Monday, Jan. 14, 1952

The Other Face

He was born Meer Genokh Moiseevich Vallakh, the son of a Jewish bank clerk in Polish Russia. On police dockets of Czarist Russia and most of the countries of Europe, he was many aliases--Ludwig Nietz, Maxim Harrison, David Mordecai, Felix. To Lenin, Stalin and the other Old Bolsheviks, he was Papasha (papa dear), one of the trusted inner circle. The rest of the world got to know him as Maxim Maximovich Litvinoff. For two confusing decades, he was one of Russia's two faces --the false one.

His early years fitted him for the Communist aristocracy--a poor childhood, the Czar's army at 18, underground intrigue with secret printing presses, a term in prison, escape. In exile, he became boss of the party's international "transport," which is Communist doubletalk for the smuggling of arms, money and secret communications. "As long as Papasha is there," Lenin remarked admiringly one day in 1904, "we shall have transport."

The French deported Papasha in 1908, when they caught him passing 500-ruble notes stolen in the bloody Tiflis bank robbery engineered by Joseph Stalin. In England, as gentle, homy Mr. Harrison of Harrington Square, he erected a fac,ade of innocuous jobs (publisher's assistant, bookkeeper, language teacher, corset salesman), took on Western airs and a Western wife. She was Ivy Low, radical daughter of an English writer. He came to admire the works of Henry James, Jane Austen, Beethoven and Bach; he took up contract bridge. But Litvinoff remained Bolshevik to the core--a blunt, opportunistic, skeptical revolutionary, with a keen, mousetrap kind of mind that was wired always to orders from home.

The Waiting Room. After the Revolution, Trotsky made Litvinoff Ambassador to Britain. The British refused to accept him, agreed only grudgingly to deal with him through a Foreign Office clerk. For a while, the two met by a kiosk behind the Foreign Office. But after a few pathetic meetings in the rain, the Foreign Office relented: it allowed Litvinoff inside as far as the waiting room.

When he came to England again, in 1936, Maxim Litvinoff got an audience with the King and all the amenities. Papasha--and the Soviet Union--had climbed to respectability. As Deputy Commissar for Foreign Affairs (1920-30) and then as Commissar, Litvinoff had cut through the "barbed-wire fence" which France's Clemenceau had persuaded the West to raise around Russia. He sold most of the Western world on the proposition that Communism was able & willing to cooperate with the West.

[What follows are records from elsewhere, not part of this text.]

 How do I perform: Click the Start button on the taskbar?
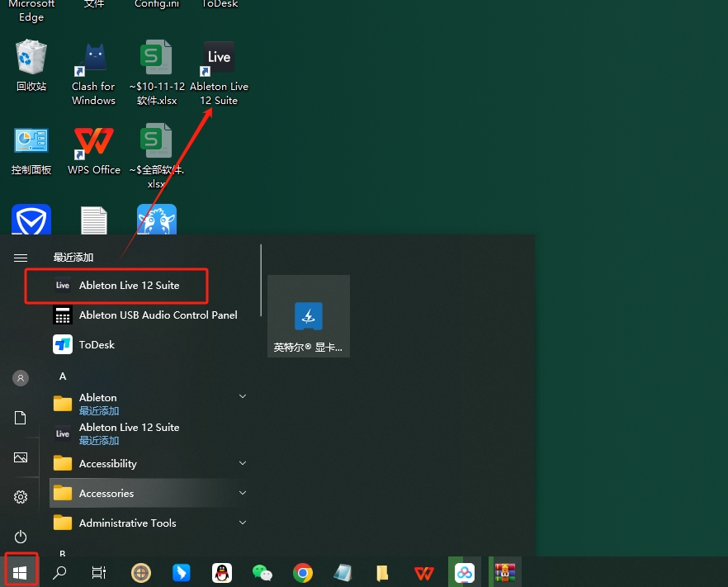21,572
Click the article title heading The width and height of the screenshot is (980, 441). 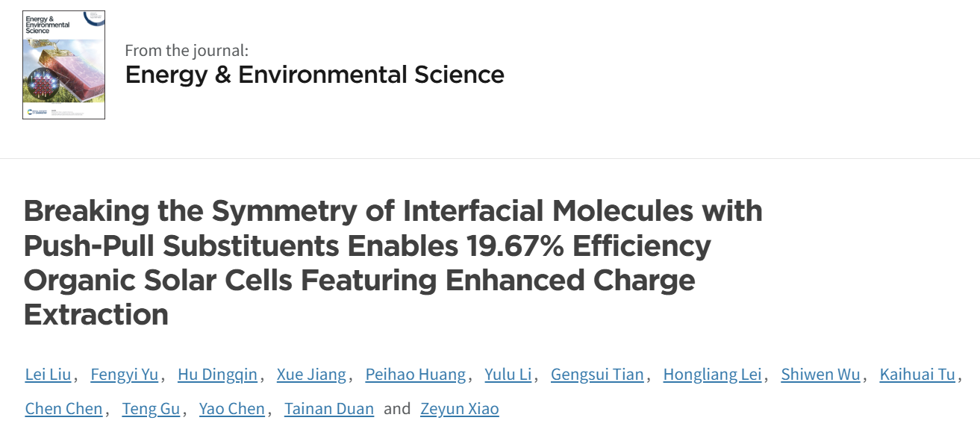pos(393,263)
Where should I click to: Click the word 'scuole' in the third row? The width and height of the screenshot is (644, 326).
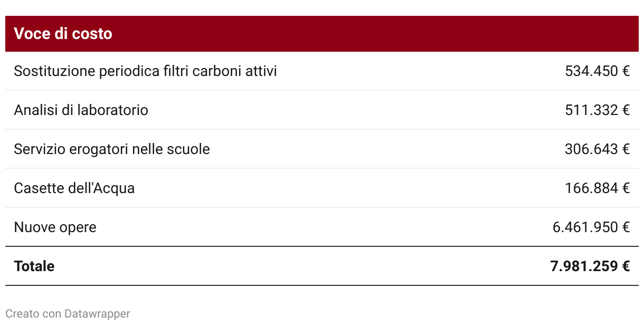[x=188, y=149]
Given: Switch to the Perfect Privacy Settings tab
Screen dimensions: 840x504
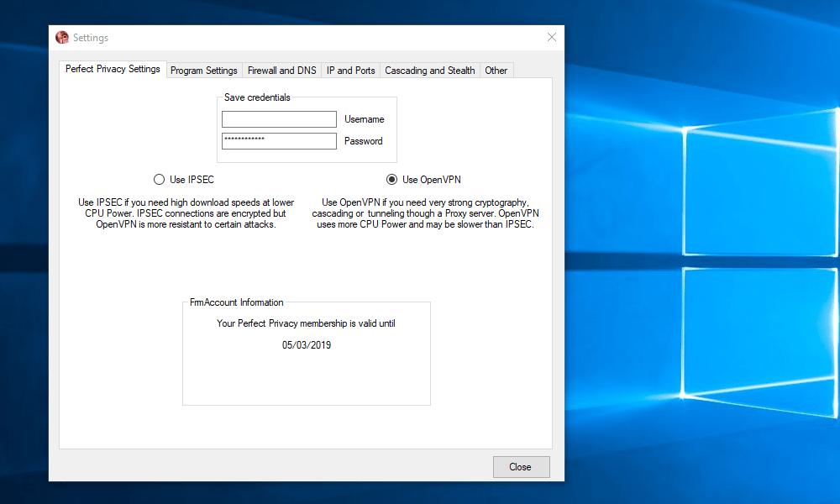Looking at the screenshot, I should (113, 70).
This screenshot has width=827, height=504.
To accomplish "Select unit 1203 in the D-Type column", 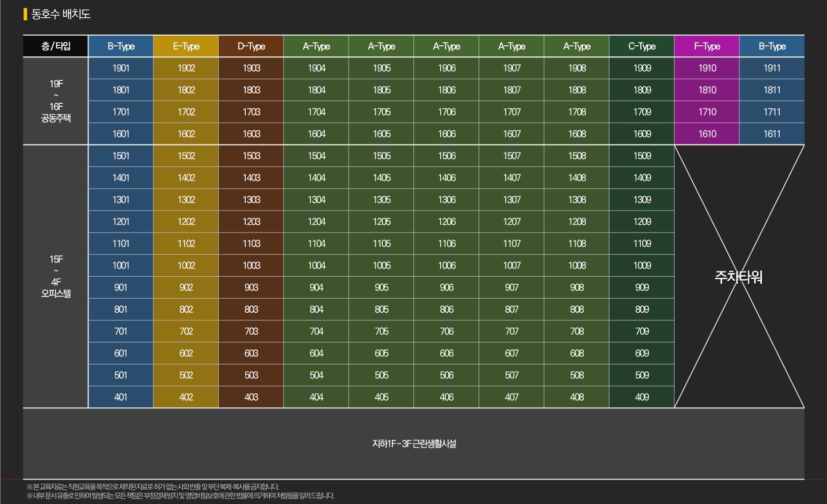I will pos(251,222).
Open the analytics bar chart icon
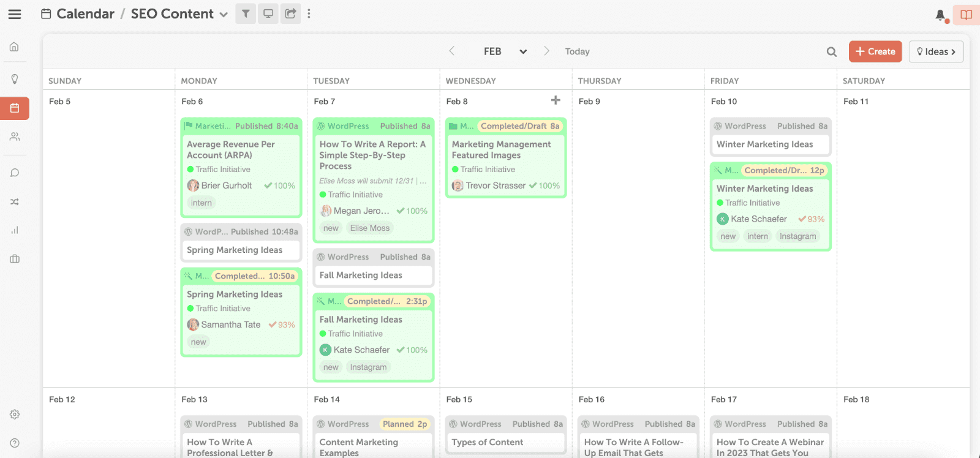The image size is (980, 458). click(15, 230)
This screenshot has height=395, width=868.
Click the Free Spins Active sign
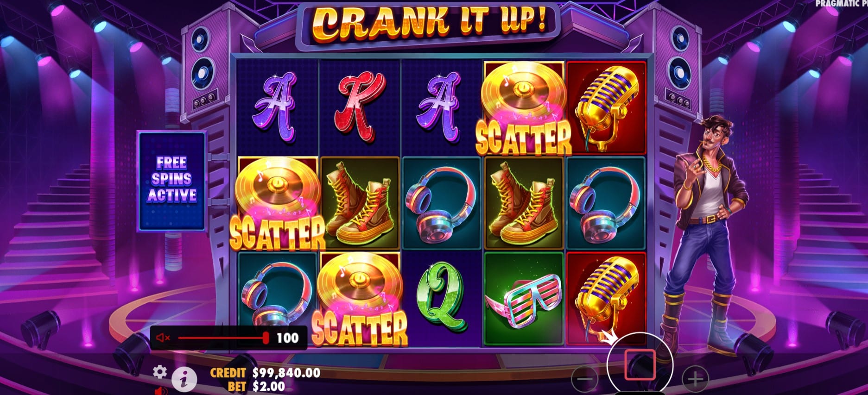coord(172,181)
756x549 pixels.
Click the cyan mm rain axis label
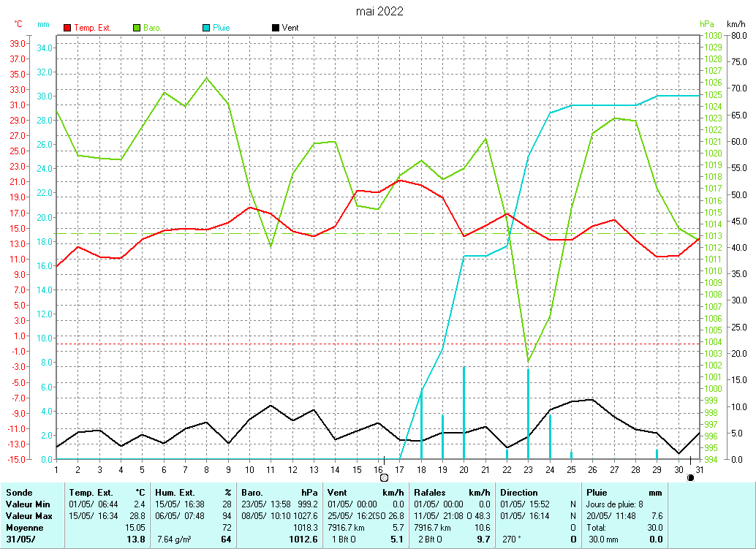[44, 24]
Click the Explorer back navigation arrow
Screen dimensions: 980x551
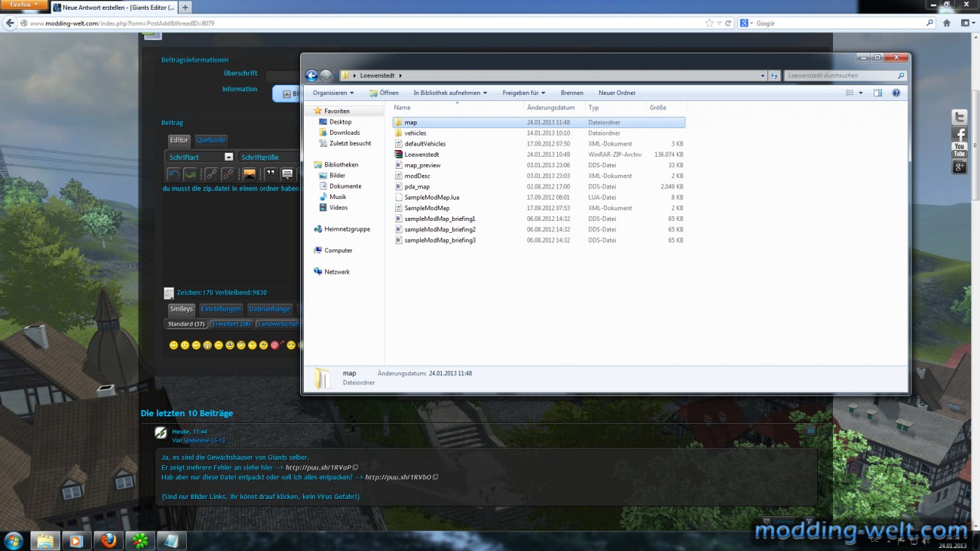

He constructed a network of treaties between Russia and 14 countries. He negotiated with Roosevelt for U.S. recognition of the Soviet Union in 1933. He got Russia a seat in the League of Nations. There, in passionate, blunt speeches, delivered in an English that was both Cockney and Slavic in accent, he became the apostle of disarmament, of collective security, and of opposition to the Nazis. "Peace is indivisible" was his famous phrase. He was personally liked and respected--a far warmer person than the cunning Vishinsky or the robot Gromyko --but only the gullible believed that there was a Litvinoff policy that differed from a Stalin policy.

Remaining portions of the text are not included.